■ DATA SHOWN
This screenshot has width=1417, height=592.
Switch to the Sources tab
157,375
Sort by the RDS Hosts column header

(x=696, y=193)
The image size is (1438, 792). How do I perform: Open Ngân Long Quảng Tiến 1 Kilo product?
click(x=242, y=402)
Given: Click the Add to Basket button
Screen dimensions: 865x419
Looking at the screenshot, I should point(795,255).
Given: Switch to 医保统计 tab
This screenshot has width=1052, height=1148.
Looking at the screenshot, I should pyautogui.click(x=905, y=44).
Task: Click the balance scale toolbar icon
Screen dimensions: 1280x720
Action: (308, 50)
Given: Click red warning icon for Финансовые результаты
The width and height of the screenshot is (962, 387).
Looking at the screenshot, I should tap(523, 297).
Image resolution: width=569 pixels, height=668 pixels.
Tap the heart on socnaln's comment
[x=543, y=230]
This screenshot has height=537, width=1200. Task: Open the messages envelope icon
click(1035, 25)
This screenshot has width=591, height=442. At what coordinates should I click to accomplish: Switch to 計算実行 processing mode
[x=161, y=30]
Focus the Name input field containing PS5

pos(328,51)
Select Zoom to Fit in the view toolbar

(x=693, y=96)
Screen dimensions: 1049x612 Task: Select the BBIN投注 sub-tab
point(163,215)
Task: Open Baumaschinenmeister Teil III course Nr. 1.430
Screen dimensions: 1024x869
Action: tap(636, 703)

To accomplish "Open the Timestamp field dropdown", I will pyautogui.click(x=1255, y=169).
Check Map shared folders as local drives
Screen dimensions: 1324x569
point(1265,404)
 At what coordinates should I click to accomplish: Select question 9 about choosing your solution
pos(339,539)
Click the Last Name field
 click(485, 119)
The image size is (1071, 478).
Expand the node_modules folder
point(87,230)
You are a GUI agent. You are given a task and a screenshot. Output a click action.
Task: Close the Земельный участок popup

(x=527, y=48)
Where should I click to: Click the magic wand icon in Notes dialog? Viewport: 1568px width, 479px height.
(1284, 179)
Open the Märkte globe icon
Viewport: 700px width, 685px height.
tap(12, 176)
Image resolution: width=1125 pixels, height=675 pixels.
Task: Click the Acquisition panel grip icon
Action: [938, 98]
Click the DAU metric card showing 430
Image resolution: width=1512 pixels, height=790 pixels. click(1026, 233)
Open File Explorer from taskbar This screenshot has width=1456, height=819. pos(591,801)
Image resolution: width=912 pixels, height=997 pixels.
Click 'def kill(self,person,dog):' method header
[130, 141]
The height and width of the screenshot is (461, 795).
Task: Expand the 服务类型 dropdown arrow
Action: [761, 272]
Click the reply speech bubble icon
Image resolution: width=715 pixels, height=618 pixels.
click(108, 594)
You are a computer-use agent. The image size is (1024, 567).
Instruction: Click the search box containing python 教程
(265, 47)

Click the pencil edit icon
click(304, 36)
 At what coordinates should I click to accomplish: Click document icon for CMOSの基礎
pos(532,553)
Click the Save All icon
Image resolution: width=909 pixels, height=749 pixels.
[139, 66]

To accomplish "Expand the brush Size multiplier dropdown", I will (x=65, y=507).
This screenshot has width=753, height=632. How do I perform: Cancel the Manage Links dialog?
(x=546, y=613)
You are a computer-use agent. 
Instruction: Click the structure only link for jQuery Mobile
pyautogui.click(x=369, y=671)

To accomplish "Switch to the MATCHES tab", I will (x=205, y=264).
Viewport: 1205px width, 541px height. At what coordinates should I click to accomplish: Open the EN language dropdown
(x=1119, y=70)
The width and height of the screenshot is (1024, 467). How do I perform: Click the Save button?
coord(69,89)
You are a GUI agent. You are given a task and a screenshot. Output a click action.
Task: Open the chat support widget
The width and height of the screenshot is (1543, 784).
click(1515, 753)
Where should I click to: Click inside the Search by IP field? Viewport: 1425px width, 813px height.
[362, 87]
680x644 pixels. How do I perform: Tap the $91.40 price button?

■ INSTRUCTIONS FOR THE TASK
Go through the entries above and copy each line with "agent" in it.

■ WRITTEN SOLUTION
You are a GUI agent. You are given a task and a screenshot. Output a click action.
You are a computer-use agent. The image size is (1024, 567).
You are a computer-use agent. 
You are a GUI agent. You are given a task and a screenshot. Output a click action.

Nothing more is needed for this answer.